Compute variable importance scores for the predictors in a model and plot
them in a single call; a convenience wrapper around vi and
plot.vi. If you already have a vi object, using
plot() directly is more flexible (its ... are passed on to
tinyplot, whereas vip()'s ... are reserved for
vi).
Usage
vip(object, ...)
# Default S3 method
vip(
object,
num_features = 10L,
geom = c("bar", "point", "boxplot", "violin", "col"),
mapping = NULL,
aesthetics = NULL,
plot_args = list(),
horizontal = TRUE,
all_permutations = FALSE,
jitter = FALSE,
include_type = FALSE,
...
)
# S3 method for class 'model_fit'
vip(object, ...)
# S3 method for class 'workflow'
vip(object, ...)
# S3 method for class 'WrappedModel'
vip(object, ...)
# S3 method for class 'Learner'
vip(object, ...)Arguments
- object
A fitted model (e.g., of class randomForest object) or a vi object.
- ...
Additional optional arguments to be passed on to vi.

**Records:**
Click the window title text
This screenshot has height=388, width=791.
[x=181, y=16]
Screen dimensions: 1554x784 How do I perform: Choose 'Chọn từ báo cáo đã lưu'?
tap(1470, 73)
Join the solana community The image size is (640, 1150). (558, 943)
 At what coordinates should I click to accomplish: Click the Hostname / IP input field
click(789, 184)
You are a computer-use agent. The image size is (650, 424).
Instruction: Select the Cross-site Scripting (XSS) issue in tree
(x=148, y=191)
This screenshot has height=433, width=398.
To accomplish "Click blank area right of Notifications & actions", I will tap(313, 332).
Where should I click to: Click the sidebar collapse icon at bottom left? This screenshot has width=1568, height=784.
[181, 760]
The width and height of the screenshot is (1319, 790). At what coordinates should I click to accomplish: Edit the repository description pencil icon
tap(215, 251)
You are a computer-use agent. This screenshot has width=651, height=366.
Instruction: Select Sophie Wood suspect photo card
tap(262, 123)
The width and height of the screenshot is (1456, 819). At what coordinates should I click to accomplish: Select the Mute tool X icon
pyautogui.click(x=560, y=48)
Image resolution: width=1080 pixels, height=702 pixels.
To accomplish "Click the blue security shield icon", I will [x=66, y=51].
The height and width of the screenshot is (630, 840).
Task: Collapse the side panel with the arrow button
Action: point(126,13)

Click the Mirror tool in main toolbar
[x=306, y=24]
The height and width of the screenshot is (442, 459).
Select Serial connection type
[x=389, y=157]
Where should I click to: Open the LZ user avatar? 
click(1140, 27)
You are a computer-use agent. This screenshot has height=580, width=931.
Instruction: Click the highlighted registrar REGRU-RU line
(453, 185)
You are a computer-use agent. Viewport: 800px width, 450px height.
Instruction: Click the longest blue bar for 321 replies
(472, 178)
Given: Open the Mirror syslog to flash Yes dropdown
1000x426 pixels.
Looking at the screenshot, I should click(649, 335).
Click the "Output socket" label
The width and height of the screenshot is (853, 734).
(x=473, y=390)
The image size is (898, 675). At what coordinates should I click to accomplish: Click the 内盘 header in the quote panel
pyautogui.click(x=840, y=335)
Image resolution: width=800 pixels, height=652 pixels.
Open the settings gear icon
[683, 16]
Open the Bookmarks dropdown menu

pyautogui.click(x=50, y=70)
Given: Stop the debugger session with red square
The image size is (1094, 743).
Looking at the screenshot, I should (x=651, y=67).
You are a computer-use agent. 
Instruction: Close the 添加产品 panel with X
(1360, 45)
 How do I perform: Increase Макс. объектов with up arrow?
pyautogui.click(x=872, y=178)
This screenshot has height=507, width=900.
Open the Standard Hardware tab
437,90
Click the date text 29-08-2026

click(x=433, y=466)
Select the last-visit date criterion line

**Problem to work on:** Decide whether each statement below agrees with the vip documentation, answering yes or no and quoting the words of the documentation that settle it. (a) The ... arguments of vip() are passed on to tinyplot. (b) In the default S3 method, num_features is set to 10 unless changed. (c) In the default S3 method, horizontal defaults to FALSE.

**Task response:**
(a) No: "vip()'s ... are reserved for vi"
(b) Yes: "num_features = 10L"
(c) No: "horizontal = TRUE"